The process starts when someone enters a description for their robot—what it should look like and be able to do. Then, the AI program generates models, gives them joints, and trains them to perform an action, like walking.
But, Charlick said it doesn't just generate one robotic model.
"Training one robot to walk only takes a few minutes, but our algorithm actually trains, like, tens of thousands of robots to walk and chooses the best walking robot amongst those,” he said. “So the actual full ‘evolutionary loop,’ that can take several hours, up to a full day, depending on if you want really, really good performance.”

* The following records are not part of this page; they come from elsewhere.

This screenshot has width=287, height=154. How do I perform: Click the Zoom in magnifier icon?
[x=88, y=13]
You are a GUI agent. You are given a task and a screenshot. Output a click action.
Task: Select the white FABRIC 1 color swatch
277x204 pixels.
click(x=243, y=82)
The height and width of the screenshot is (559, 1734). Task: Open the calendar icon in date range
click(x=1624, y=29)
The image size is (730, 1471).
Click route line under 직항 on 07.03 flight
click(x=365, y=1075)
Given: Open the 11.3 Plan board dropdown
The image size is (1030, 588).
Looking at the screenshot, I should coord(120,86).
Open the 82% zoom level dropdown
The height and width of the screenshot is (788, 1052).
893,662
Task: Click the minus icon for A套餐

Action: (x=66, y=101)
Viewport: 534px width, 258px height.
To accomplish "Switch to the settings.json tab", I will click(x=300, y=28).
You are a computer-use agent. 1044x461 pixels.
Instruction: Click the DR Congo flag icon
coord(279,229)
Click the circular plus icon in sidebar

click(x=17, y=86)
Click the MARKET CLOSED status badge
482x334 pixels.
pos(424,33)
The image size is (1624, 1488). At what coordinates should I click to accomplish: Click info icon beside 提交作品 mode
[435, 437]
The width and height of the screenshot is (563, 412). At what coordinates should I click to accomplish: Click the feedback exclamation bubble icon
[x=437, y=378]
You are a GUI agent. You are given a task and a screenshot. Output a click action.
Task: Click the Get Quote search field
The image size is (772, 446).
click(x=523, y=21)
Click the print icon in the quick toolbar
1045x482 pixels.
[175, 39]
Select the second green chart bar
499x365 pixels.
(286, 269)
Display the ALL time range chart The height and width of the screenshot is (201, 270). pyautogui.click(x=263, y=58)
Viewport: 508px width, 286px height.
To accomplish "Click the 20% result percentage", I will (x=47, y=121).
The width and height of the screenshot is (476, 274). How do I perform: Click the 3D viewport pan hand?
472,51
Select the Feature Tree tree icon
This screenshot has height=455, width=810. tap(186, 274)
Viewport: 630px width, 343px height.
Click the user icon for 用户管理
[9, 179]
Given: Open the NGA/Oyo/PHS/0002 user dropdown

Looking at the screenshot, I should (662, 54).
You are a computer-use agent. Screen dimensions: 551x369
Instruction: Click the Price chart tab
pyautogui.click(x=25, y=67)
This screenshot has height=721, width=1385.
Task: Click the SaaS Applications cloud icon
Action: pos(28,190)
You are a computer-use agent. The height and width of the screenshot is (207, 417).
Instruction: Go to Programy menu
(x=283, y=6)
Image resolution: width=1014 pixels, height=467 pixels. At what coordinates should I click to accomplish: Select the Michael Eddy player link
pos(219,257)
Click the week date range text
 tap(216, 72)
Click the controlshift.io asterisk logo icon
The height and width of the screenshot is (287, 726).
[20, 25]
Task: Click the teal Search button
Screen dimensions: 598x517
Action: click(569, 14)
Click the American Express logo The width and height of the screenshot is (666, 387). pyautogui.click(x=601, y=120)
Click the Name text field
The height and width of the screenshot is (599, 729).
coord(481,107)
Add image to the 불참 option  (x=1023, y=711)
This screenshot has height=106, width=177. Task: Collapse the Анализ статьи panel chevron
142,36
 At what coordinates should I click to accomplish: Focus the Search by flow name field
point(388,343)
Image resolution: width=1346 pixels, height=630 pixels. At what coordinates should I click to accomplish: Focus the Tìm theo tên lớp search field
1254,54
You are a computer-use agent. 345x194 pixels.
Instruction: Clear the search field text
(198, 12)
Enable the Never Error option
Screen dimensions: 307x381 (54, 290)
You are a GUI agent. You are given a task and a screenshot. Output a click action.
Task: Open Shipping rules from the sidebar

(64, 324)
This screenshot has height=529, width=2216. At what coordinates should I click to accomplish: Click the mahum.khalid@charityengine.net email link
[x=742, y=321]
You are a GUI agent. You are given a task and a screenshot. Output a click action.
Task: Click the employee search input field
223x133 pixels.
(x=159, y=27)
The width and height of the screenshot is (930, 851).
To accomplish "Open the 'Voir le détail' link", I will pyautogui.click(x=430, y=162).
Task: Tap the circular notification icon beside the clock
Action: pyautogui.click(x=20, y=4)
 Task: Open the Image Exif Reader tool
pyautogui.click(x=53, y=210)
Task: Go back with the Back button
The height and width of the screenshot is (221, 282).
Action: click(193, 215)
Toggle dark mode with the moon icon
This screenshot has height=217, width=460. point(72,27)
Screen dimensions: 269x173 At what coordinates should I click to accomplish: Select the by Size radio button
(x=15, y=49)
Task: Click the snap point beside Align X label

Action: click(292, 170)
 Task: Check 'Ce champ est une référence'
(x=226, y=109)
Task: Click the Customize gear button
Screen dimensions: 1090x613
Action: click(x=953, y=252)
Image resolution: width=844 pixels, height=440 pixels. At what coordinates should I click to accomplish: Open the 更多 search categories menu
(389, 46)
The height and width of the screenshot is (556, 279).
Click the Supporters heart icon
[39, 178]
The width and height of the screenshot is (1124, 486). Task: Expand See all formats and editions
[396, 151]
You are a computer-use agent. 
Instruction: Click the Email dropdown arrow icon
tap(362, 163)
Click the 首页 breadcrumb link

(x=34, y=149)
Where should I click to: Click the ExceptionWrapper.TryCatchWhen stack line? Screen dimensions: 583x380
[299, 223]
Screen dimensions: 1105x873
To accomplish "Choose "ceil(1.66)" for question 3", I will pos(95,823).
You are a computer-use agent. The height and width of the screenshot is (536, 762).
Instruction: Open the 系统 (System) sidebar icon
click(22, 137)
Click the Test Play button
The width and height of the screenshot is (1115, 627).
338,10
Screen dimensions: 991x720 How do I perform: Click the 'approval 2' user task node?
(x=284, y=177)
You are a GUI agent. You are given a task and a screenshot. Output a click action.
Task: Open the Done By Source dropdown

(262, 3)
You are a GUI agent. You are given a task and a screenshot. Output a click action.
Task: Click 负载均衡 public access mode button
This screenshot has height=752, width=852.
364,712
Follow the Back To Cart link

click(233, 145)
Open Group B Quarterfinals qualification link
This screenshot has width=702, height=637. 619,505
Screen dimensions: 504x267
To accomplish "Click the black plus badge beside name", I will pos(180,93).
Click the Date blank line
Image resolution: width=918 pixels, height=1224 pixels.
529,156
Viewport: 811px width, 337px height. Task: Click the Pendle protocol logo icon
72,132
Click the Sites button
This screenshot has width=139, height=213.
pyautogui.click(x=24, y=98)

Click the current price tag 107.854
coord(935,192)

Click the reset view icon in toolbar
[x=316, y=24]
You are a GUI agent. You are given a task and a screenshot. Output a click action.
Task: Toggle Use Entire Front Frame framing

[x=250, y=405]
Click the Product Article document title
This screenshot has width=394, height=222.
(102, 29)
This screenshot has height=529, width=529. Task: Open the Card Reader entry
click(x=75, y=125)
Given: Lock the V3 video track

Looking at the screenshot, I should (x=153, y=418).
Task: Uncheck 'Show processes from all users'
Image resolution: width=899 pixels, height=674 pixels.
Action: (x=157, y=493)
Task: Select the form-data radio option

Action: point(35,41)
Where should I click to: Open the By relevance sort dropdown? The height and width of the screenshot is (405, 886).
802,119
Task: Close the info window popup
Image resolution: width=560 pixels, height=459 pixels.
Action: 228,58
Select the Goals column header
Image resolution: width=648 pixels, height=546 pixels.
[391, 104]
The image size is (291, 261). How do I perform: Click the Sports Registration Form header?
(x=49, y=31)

Once the best model is chosen by the algorithm, it's printed 3-D, and the parts are snapped together with mechanical components to create a walking robot.
Text2Robot has so far focused on quadrupedal robots—meaning many of the completed model designs are based on animals, like frogs or bugs. But in order to make the models walk, the AI algorithm often had to borrow traits from other species. Chen said these designs could inspire more innovation in robotics.
“This process also tells us, ‘what is even a robot?’” he said. “So, it actually triggers human creativity by rethinking and prompts us about what are the better designs we can borrow from these AI-created robots.”
Last year, Text2Robot won first place in the innovation category in the Artificial Life Conference’s Virtual Creatures Competition. It’s now set to appear at the Institute of Electrical and Electronics Engineers (IEEE)’s International Conference on Robotics and Automation in May—one of the biggest events of its kind.